15. Borrow responsibly
As life closes in on someone who has borrowed far too much money on the strength of far too little income, there are no fire escapes.
--John Kenneth Galbraith
Face this truth: If you let them, lenders are only too willing to advance you more than is good for your family. Mortgage banks and credit-card issuers don't care if your monthly payment makes it impossible for you to sock away money in your 401(k) or fund your kid's 529 plan. You need to set your own rules, including:
No credit-card debt. Period. It's never okay to pay 15% to borrow for consumption.Borrow only to buy assets that appreciate. A home, yes. Education, sure. A vacation, a fancy dinner or even a 50-inch flat-screen TV? No way.
16. Talk to your spouse
"In every house of marriage there's room for an interpreter."
--Stanley Kunitz
Your most important financial partner isn't your broker. It's your spouse--you know, the one who probably owns half of all you do and whose fate is inextricably linked with yours. But research shows that spouses often don't agree on even such basic info as their income and savings. Wake-up call: To make smart decisions, you need to talk, and if you're like most couples, to do a better job at it.

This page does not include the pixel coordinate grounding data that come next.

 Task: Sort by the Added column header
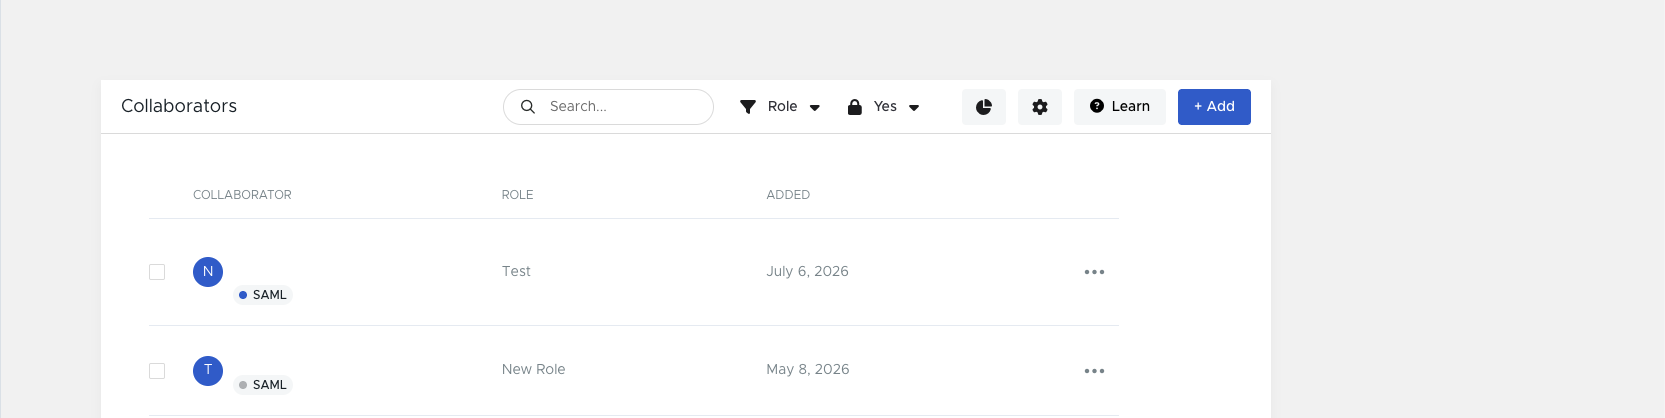coord(788,195)
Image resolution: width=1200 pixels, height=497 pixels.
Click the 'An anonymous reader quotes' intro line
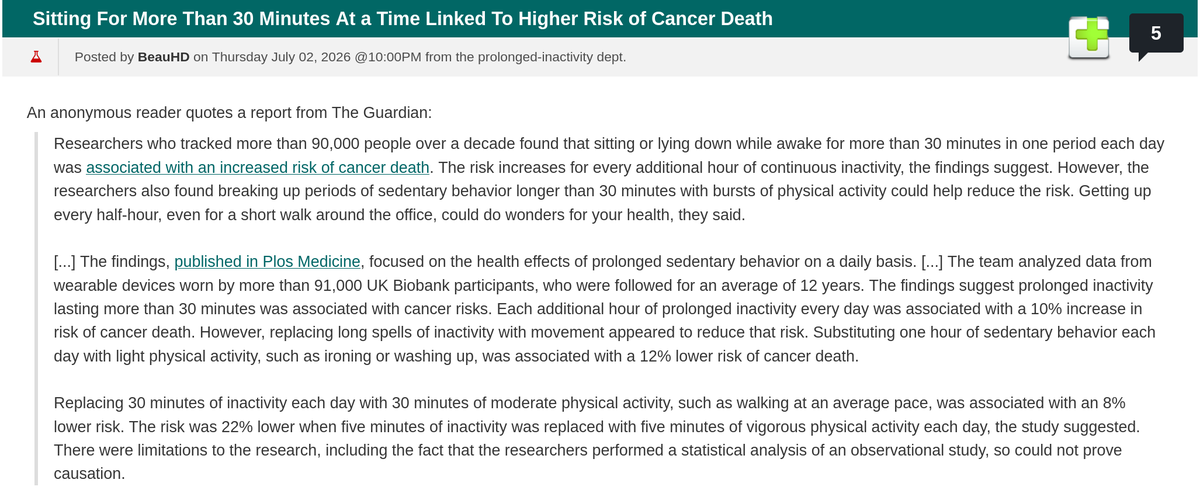[x=229, y=113]
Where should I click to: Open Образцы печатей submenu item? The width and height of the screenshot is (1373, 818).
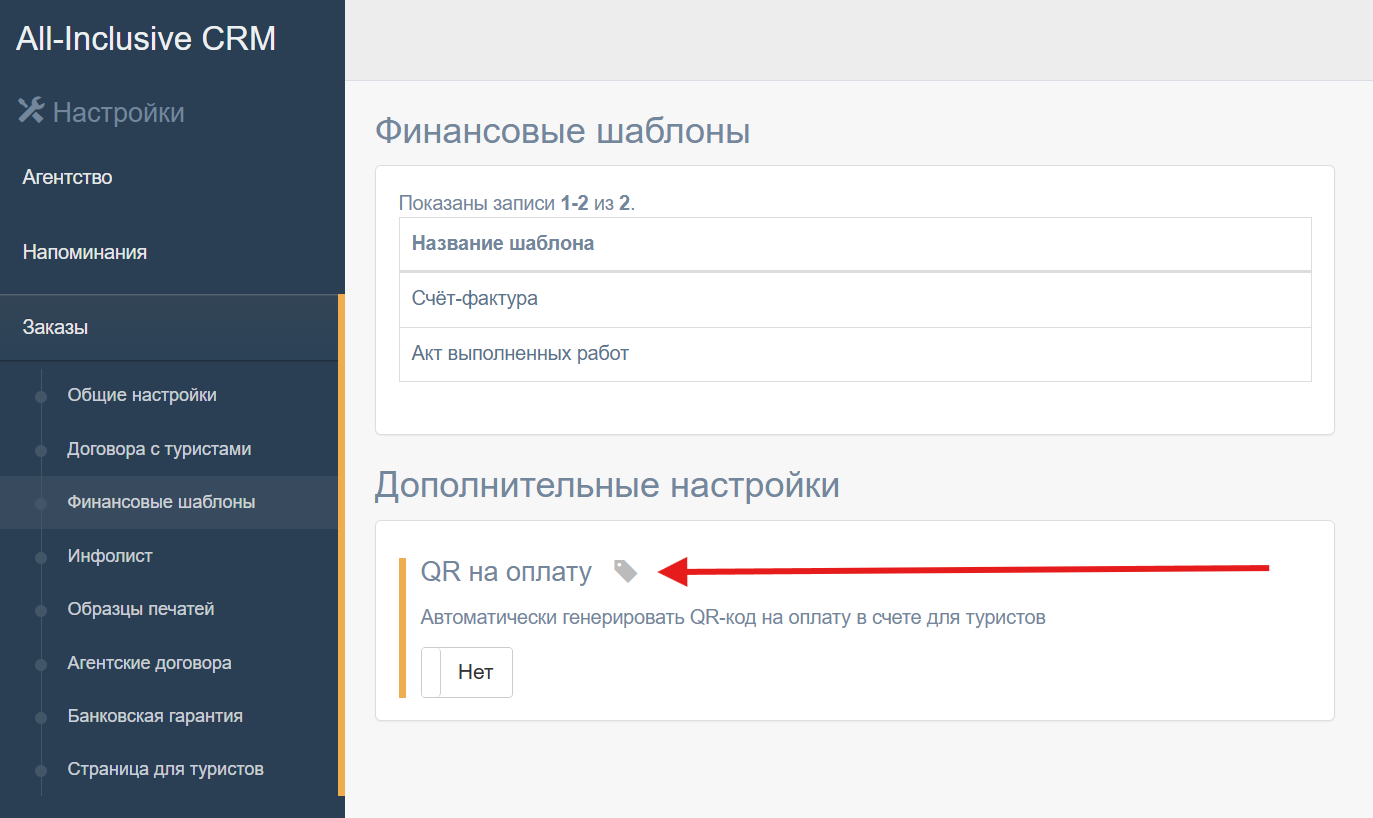tap(141, 609)
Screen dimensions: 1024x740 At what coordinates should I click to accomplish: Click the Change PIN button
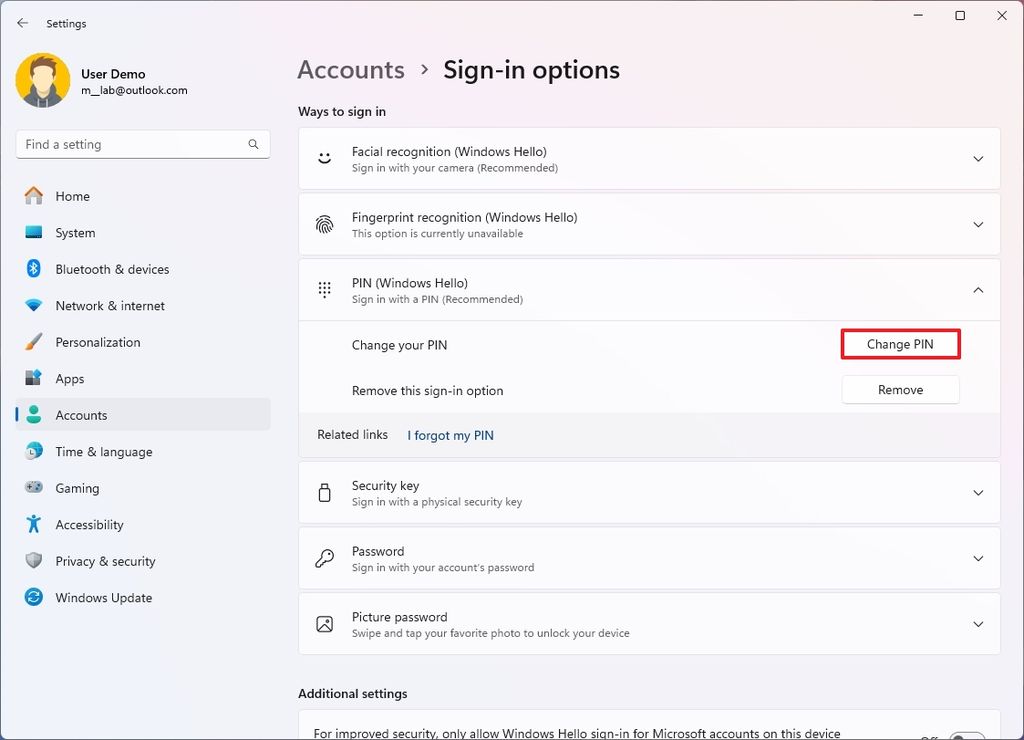900,343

Men: Don't assume she doesn't care about this stuff. She does. But you need to lay off the jargon and speak English. Women: Don't just leave it all to him. At a minimum, know where the key papers are and how your money is invested.
Both: Focus on goals, not on being right. It's not a contest.
17. Exit gracefully
Only put off until tomorrow what you are willing to die having left undone.
--Pablo Picasso
Despite the words he reportedly uttered, Picasso was willing to die without planning his estate. It took years for his heirs to reach a settlement with French authorities. Although you may not have masterpieces to bequeath, you have no excuse not to take elementary steps to make life easier on those you'd leave behind. Covering the basics shouldn't cost more than $1,500.
To find a lawyer, ask friends and colleagues for recommendations or get referrals online at the website of the American Academy of Estate Planning Attorneys (aaepa.com). For tips on dividing emotion-laden personal belongings--more often the flash point for family tension than money or big-ticket items--check out the website Who Gets Grandma's Yellow Pie Plate? (yellowpieplate.umn.edu).
18. Pay only your share
The avoidance of taxes is the only intellectual pursuit that carries any reward.
--John Maynard Keynes
It's all well and good to put time into choosing the right investments. But being conscious of taxes puts money in your pocket too (at least it keeps it from being taken from your pocket, which amounts to the same thing), and the payoff is swift, certain and there for the taking. So take full advantage of tax-deferred benefits at work, like 401(k)s and flexible spending accounts. Stick with tax-efficient investments like index funds. And claim every deduction you're entitled to. According to the Government Accountability Office, taxpayers who could itemize but chose not to ended up overpaying by $450. Don't be one of them.
19. Give wisely
The time is always right to do the right thing.
--Martin Luther King Jr.
Granted, Dr. King did not have money on his mind when he spoke these words. But they also ring true in your financial life, since giving back is always the right thing. Still, there are more right and less right ways to do it.
Look beyond the headlines. It's fine to give money to disasters like the tsunami, but don't forget about smaller charities that go wanting.
Don't give over the phone. Telemarketers often take a cut of 50% or more.
Focus. Identify a cause that really speaks to you. Then devote most of your energy and charitable dollars to the organizations that best support it.
20. Keep money in its place
A wise man should have money in his head, but not in his heart.
--Jonathan Swift
People who say they value money highly report that they are less happy in life than those who care more about love and friends. Enough said.